Fiesta de la Ascensión (Ciclo A)

Lectura del libro de los Hechos de los apóstoles (1,1-11):

EN mi primer libro, Teófilo, escribí de todo lo que Jesús hizo y enseno desde el comienzo hasta el día en que fue llevado al cielo, después de haber dado instrucciones a los apóstoles que había escogido, movido por el Espíritu Santo. Se les presentó él mismo después de su pasión, dándoles numerosas pruebas de que estaba vivo, apareciéndoseles durante cuarenta días y hablándoles del reino de Dios.
Una vez que comían juntos, les ordenó que no se alejaran de Jerusalén, sino: «aguardad que se cumpla la promesa del Padre, de la que me habéis oído hablar, porque Juan bautizó con agua, pero vosotros seréis bautizados con Espíritu Santo dentro de no muchos días».
Los que se habían reunido, le preguntaron, diciendo:
«Señor, ¿es ahora cuando vas a restaurar el reino a Israel?».
Les dijo:
«No os toca a vosotros conocer los tiempos o momentos que el Padre ha establecido con su propia autoridad; en cambio, recibiréis la fuerza del Espíritu Santo que va a venir sobre vosotros y seréis mis testigos en Jerusalén, en toda Judea y Samaría y “hasta el confín de la tierra”».
Dicho esto, a la vista de ellos, fue elevado al cielo, hasta que una nube se lo quitó de la vista. Cuando miraban fijos al cielo, mientras él se iba marchando, se les presentaron dos hombres vestidos de blanco, que les dijeron:
«Galileos, ¿qué hacéis ahí plantados mirando al cielo? El mismo Jesús que ha sido tomado de entre vosotros y llevado al cielo, volverá como lo habéis visto marcharse al cielo».

 

Salmo 46,2-3.6-7.8-9

Pueblos todos, batid palmas,
aclamad a Dios con gritos de júbilo;
porque el Señor altísimo es terrible,
emperador de toda la tierra.

Dios asciende entre aclamaciones;
el Señor, al son de trompetas:
tocad para Dios, tocad;
tocad para nuestro Rey, tocad.

Porque Dios es el rey del mundo:
tocad con maestría.
Dios reina sobre las naciones,
Dios se sienta en su trono sagrado.

◆ ◆ ◆ ◆

Qué se pide
[A] En la lectura de la Ascensión, ¿en qué lugares dice Jesús que los apóstoles serán sus testigos? Nómbralos todos.
[B] Responde a estas preguntas sobre la lectura de la Ascensión:
(i) ¿A quién se dirige el autor al comienzo?
(ii) ¿Durante cuántos días se apareció Jesús a los apóstoles?
(iii) ¿Cómo iban vestidos los dos hombres que se les presentaron?
Las líneas de abajo vienen de otra fuente.

Datos
◆ ◆ ◆ ◆

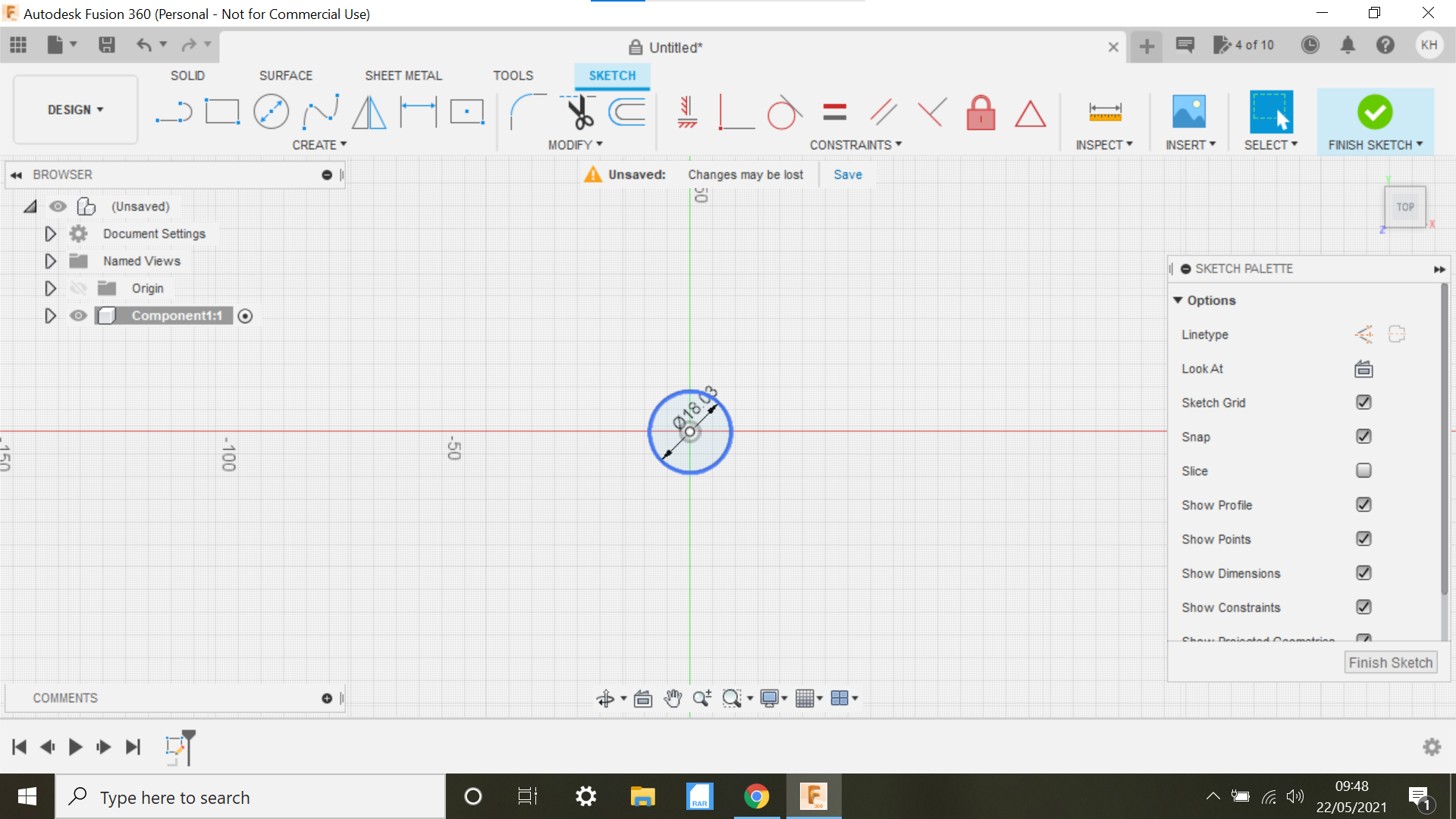Open the DESIGN workspace dropdown
Screen dimensions: 1456x819
pos(74,109)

◆ ◆ ◆ ◆

Resultados por tarea
[A] Jerusalén, toda Judea, Samaría y el confín de la tierra.

[B]
(i) A Teófilo.
(ii) Durante cuarenta días.
(iii) De blanco.